Rabbi Rozowski’s dignified portrait is among more than 1,000 photographs from Eisiskes on display in the “Tower of Faces” at the United States Holocaust Memorial Museum in Washington, DC. It both humanizes and memorializes victims who were killed in their town, by German and Lithuanian forces, just 80 years ago.

He was an ardent Zionist (a movement with the goal of creating a Jewish state). Because of local antisemitism, Rabbi Rozowski encouraged young people to get to Palestine, even helping them pay for necessary documents.

His zeal for Zionism was not appreciated by other local rabbis, who were more traditional and were concerned about the growing secularization of their communities.

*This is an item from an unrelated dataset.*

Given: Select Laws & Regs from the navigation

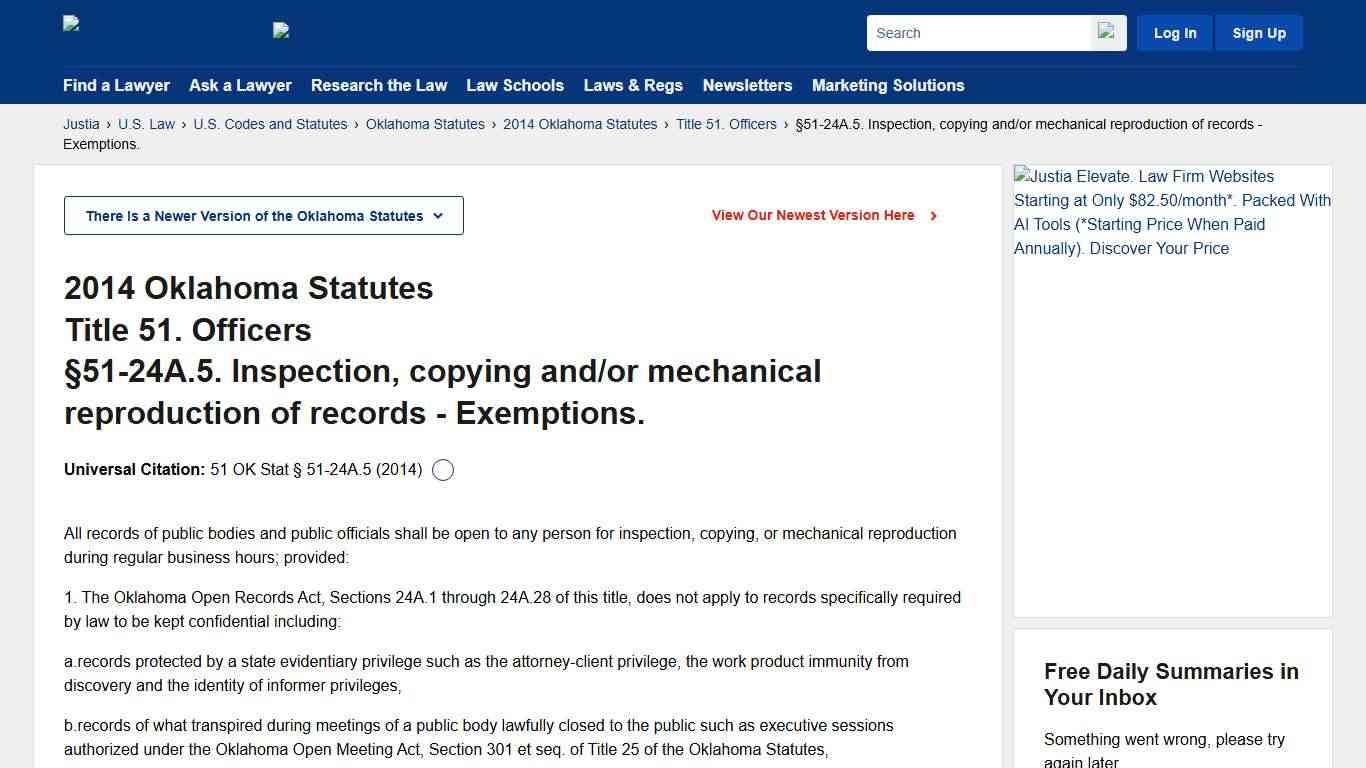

Children stand outside the main synagogue in Eisiskes circa 1911. —US Holocaust Memorial Museum, courtesy of the Shtetl Foundation

When Nazi Germany invaded Poland in September 1939, he organized the Refugee Committee in Eisiskes to assist people fleeing toward Lithuania. When Soviet forces occupied eastern Poland according to the terms of a pact with Germany, the rabbi and his family were thrown out of their home. They continued to work to help refugees and those displaced by war, and to ensure that children could receive a Jewish education.

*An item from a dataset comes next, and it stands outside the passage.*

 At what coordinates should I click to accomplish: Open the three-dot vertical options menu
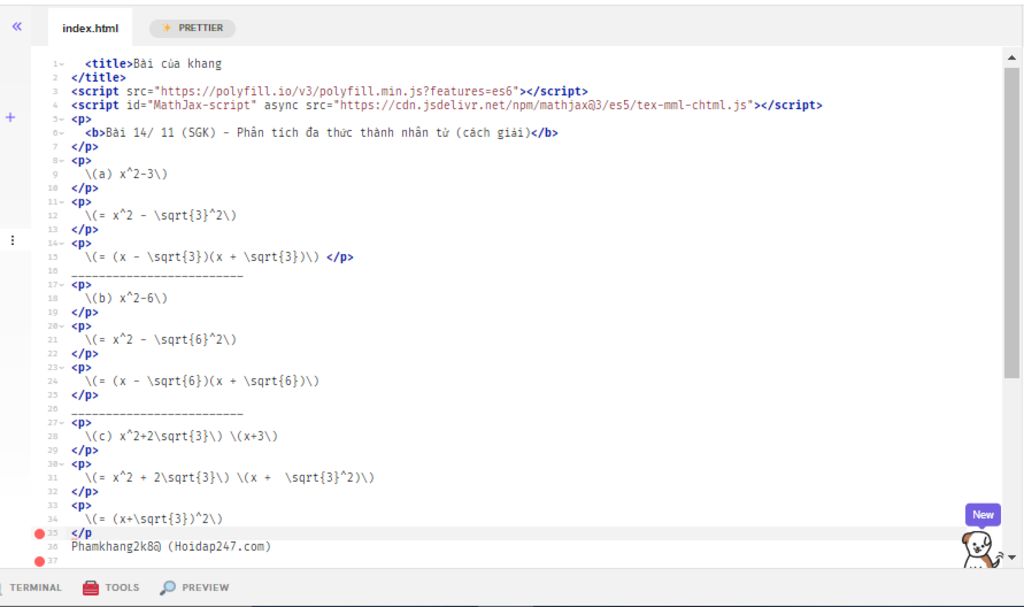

In June 1941, Germany invaded the Soviet Union. After German forces reached Eisiskes, the synagogue was stripped of its treasures and turned into a horse stable. Rabbi Razwoski held secret meetings with other Jewish leaders, trying to figure out how to cope with German demands. In September 1941, after learning of the destruction of the Jewish community of Varena, he urged that the community obtain arms to fight back, a suggestion other members of the community opposed.

Shortly thereafter, the Jewish residents of Eisiskes were rounded up by Germans and Lithuania forces. They were held for three days at the synagogue. On September 25, 1941, Rabbi Razwoski was at the head of a procession being marched to the killing site — an old Jewish cemetery where an open pit had been dug. He was the last person killed during the massacre, so that he would be forced to witness the deaths of his congregants. Some accounts say that he was shot last, others say that he was thrown into the pit and buried alive.

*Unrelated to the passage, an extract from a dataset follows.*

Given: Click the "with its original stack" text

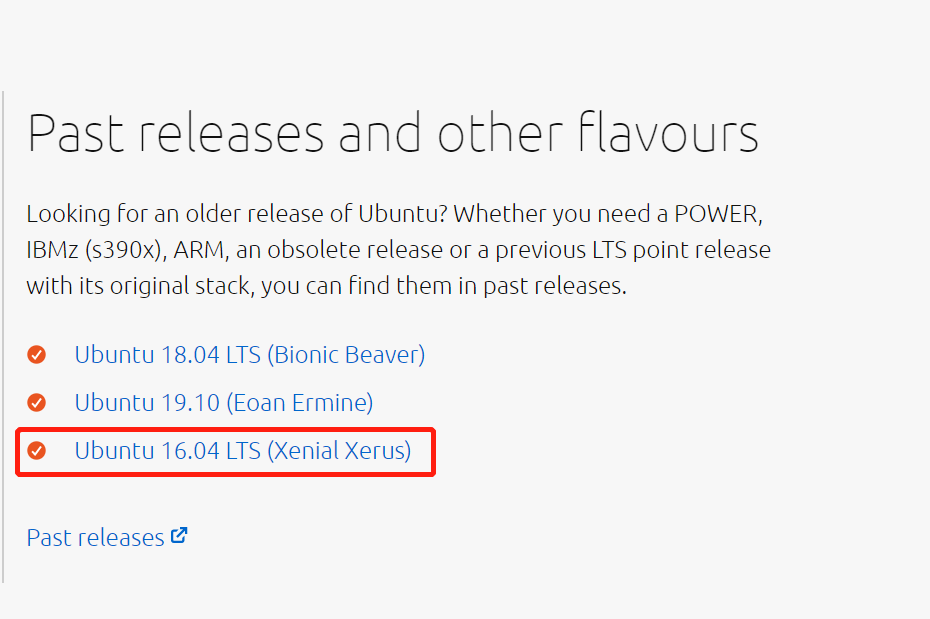Looking at the screenshot, I should (x=140, y=286).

One resident of Eisiskes who heeded the rabbi’s warnings was Moshe Sonenson. He found hiding places for his wife and three children. After the roundup, he escaped from the synagogue and went to his family. They managed to survive the Holocaust in a series of hiding places. Decades later Moshe Sonenson’s daughter, Yaffa, collected the photographs that comprise the “Tower of Faces.”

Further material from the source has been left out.